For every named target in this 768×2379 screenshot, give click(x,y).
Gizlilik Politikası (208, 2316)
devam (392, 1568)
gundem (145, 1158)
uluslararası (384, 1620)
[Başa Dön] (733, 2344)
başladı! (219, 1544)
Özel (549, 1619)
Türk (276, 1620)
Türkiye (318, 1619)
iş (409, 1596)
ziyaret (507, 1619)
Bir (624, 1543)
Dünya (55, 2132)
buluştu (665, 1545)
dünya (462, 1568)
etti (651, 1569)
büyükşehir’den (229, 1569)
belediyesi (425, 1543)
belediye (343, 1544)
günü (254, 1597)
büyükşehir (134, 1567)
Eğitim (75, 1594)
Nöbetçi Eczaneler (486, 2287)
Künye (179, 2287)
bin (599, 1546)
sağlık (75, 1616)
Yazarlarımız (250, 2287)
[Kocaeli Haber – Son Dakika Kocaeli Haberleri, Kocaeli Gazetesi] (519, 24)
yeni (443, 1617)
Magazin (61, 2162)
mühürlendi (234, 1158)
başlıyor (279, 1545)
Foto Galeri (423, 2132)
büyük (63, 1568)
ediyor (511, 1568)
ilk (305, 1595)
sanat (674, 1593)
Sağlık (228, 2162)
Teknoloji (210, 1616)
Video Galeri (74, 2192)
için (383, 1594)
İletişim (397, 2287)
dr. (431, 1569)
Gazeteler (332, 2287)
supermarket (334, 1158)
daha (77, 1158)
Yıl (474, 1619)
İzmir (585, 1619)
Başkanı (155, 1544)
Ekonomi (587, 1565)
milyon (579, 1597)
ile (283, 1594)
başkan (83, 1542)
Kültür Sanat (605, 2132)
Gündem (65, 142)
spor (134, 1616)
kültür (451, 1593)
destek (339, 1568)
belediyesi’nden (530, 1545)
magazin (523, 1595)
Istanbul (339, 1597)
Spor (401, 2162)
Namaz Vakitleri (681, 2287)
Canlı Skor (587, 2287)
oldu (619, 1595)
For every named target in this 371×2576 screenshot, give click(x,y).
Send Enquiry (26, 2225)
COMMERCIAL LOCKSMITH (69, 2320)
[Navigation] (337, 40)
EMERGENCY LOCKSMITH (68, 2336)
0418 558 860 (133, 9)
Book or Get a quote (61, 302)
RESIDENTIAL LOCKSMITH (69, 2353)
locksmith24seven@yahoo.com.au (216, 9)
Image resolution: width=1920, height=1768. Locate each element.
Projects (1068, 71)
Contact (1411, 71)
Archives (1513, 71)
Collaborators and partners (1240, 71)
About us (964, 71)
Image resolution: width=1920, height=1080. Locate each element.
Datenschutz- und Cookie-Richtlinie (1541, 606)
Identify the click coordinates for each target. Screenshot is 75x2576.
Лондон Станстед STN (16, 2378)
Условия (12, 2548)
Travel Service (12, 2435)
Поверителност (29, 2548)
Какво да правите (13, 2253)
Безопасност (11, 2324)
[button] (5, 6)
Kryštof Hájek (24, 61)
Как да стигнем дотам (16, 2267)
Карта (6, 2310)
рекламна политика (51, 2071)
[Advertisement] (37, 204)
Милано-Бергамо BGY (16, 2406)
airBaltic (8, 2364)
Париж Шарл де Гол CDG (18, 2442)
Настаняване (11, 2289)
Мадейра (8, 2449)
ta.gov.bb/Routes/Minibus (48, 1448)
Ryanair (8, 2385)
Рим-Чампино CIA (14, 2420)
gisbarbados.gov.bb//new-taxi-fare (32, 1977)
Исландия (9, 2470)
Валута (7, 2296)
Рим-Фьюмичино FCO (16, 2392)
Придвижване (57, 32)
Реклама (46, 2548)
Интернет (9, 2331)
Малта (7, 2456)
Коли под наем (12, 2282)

--------------------------------------------------

Only lines holding the word "Image" are wanted; copy each one from the listing.

**Response**
Image resolution: width=1920, height=1768. Locate each element.
Image resolution: width=1920, height=1080. Locate each element.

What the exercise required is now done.